Supplied records —
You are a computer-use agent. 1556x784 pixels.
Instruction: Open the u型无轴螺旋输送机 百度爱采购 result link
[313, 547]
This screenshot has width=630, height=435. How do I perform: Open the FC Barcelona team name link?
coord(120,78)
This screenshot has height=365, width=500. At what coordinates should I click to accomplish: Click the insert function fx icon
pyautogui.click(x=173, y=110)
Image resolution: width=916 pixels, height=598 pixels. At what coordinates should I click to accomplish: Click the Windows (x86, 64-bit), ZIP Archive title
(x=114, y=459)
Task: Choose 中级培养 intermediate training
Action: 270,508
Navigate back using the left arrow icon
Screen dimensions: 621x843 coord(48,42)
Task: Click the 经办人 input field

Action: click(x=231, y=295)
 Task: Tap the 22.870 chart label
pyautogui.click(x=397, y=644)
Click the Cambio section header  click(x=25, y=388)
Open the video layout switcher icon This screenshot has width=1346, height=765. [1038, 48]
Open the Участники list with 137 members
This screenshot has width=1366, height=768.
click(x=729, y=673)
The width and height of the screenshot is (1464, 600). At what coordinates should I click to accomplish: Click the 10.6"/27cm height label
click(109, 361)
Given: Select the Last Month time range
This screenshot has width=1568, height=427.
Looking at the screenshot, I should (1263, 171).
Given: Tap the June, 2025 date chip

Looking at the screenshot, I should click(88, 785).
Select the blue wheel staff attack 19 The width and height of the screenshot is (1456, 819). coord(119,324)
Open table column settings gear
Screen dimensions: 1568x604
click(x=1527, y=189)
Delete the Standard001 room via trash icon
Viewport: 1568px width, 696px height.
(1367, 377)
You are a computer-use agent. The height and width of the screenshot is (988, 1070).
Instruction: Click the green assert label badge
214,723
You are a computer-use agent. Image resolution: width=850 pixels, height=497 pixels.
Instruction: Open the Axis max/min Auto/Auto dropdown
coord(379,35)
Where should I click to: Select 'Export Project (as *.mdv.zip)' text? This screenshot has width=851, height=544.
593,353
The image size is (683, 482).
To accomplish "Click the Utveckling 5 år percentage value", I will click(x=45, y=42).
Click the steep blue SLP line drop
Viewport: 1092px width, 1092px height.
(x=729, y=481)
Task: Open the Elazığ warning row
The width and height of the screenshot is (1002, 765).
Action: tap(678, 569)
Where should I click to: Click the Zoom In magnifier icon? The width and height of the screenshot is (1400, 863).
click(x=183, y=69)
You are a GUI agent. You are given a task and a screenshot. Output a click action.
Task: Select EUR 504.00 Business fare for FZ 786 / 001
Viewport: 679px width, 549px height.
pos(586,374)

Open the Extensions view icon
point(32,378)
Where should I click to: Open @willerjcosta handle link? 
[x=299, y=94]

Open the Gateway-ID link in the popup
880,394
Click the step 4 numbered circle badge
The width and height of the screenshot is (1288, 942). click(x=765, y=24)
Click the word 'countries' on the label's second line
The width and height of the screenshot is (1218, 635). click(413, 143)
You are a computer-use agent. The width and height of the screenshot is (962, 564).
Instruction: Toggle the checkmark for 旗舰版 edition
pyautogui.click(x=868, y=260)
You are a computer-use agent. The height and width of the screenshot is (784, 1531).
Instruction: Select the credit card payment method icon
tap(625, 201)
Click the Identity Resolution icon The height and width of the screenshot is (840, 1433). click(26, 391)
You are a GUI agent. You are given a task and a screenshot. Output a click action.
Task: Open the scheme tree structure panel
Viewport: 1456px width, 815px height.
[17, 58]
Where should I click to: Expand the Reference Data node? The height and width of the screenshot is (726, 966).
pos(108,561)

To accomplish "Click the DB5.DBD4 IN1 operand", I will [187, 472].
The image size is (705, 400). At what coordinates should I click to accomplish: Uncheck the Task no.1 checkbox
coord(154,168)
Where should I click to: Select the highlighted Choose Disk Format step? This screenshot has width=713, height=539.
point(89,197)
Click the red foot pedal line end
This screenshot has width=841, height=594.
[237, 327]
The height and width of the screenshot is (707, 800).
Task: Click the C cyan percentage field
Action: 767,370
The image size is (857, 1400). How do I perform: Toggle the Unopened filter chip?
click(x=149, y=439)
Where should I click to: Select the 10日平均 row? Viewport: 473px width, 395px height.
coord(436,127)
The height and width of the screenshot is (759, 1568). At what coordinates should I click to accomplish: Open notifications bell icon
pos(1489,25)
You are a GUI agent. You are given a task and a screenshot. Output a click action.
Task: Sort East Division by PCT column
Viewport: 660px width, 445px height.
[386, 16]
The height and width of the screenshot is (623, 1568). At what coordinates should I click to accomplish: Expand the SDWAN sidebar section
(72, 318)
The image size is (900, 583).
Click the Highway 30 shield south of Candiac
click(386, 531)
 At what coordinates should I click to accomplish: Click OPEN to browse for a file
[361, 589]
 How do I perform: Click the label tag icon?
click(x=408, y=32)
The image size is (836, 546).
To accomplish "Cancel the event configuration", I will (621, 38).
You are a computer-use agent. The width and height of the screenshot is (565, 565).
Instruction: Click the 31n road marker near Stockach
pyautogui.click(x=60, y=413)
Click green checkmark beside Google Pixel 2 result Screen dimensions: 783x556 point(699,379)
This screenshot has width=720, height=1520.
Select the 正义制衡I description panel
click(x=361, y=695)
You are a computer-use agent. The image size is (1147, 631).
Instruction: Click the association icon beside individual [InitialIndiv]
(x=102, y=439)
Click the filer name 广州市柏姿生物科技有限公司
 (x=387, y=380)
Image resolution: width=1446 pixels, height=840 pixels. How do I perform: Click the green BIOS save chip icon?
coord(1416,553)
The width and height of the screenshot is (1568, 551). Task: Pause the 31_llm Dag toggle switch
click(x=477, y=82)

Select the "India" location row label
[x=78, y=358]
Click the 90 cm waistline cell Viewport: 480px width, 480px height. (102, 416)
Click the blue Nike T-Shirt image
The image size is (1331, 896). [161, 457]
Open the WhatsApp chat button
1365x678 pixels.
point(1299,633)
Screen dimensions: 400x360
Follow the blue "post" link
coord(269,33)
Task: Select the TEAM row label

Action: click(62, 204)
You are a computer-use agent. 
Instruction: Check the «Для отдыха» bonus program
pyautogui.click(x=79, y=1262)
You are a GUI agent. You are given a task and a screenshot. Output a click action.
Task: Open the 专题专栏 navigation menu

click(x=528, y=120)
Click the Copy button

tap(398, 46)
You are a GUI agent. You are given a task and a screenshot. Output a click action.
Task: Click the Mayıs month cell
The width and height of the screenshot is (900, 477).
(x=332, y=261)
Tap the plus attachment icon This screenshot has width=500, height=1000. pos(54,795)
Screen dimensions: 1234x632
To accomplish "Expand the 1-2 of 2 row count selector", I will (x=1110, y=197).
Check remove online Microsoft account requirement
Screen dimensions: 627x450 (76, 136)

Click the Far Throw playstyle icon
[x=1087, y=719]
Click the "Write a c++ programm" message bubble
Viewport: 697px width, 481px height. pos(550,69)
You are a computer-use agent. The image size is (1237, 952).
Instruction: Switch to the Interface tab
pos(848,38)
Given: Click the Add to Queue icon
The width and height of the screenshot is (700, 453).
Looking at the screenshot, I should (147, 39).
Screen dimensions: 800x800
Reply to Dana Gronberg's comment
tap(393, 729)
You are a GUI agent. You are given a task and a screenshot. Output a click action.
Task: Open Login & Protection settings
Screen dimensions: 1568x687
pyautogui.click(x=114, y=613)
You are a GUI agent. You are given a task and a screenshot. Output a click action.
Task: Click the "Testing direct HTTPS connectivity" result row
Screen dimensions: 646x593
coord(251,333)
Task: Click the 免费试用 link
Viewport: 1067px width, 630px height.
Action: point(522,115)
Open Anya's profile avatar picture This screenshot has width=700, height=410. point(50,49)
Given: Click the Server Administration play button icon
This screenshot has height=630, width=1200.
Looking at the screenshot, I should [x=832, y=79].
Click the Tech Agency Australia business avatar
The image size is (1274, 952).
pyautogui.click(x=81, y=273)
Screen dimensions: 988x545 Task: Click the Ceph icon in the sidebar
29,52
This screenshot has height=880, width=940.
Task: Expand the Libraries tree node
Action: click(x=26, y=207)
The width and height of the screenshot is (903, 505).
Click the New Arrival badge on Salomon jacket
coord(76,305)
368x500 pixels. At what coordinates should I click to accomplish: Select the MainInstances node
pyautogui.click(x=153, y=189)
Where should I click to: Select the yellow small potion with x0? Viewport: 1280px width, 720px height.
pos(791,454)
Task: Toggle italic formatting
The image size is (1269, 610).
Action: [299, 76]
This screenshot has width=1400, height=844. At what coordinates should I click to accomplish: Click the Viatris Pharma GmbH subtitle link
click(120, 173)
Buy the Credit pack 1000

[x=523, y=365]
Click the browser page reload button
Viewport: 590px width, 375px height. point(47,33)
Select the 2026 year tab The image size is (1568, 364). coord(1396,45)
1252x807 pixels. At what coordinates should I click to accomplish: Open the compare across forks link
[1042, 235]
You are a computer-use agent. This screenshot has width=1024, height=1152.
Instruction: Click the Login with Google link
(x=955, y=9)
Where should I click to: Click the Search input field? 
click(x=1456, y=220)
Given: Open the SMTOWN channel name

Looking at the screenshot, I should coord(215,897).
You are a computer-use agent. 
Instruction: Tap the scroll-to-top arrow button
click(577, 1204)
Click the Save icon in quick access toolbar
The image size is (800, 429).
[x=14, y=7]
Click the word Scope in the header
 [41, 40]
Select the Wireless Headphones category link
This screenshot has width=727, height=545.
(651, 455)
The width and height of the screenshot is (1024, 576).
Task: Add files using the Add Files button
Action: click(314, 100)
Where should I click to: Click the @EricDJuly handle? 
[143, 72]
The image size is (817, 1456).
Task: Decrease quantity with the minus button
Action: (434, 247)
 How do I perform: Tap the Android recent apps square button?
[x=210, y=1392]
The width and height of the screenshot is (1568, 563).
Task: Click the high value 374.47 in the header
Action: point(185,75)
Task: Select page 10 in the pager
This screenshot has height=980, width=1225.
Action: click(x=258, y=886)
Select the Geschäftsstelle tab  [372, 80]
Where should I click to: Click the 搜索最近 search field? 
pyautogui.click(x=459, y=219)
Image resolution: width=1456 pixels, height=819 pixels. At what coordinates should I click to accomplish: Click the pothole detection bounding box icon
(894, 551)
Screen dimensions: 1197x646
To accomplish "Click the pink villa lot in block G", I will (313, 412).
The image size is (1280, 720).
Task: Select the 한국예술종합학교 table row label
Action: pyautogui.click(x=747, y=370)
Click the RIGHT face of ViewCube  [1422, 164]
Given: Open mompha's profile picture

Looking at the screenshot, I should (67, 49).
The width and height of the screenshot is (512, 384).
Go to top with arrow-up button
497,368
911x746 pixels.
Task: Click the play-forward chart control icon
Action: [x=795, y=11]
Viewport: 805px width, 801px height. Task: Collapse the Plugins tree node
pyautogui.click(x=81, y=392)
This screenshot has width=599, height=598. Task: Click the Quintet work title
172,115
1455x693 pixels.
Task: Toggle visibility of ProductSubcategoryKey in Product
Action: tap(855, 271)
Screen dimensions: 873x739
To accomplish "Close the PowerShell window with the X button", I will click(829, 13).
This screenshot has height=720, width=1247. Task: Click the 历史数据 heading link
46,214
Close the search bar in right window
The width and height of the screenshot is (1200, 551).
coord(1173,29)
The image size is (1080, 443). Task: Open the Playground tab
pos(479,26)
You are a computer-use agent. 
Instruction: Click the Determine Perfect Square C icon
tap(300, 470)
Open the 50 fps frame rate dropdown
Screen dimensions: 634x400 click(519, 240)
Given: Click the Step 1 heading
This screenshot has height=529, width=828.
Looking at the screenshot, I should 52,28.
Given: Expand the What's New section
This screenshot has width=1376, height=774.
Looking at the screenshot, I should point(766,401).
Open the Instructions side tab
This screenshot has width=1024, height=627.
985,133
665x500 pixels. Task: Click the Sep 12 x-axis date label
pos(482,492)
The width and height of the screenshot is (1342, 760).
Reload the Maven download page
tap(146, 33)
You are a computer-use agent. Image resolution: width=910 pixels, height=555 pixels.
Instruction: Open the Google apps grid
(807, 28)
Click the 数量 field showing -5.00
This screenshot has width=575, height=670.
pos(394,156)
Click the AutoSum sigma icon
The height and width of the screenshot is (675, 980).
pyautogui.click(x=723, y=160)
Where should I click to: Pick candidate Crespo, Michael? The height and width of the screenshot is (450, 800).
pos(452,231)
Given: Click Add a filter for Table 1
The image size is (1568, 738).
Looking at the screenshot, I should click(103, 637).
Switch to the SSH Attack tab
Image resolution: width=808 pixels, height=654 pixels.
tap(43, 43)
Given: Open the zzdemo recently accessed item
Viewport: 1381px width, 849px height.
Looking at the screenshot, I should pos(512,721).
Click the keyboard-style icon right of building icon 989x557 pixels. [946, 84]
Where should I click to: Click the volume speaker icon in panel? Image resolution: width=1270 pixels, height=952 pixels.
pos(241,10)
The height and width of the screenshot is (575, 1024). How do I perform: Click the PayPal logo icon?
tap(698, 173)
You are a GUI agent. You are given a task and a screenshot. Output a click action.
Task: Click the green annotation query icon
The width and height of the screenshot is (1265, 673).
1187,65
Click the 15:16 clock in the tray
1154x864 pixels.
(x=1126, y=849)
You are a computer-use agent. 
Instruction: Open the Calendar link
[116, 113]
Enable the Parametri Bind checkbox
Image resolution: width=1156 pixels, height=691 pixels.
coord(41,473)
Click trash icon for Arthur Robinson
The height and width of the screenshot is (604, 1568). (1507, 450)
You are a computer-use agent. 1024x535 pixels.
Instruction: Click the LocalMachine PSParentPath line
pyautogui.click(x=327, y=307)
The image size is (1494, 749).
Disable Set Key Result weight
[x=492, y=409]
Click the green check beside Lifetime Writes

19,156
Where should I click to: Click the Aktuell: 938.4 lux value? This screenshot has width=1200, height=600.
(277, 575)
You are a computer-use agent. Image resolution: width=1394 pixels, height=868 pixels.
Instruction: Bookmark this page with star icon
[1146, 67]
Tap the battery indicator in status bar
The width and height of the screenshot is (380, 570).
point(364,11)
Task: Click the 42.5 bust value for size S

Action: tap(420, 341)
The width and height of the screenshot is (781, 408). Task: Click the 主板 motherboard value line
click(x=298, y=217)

Your instructions — Isolate the lines above that contain the word "cell" and copy them.

Task response —
Click the 90 cm waistline cell Viewport: 480px width, 480px height. (102, 416)
Task: Click the Mayıs month cell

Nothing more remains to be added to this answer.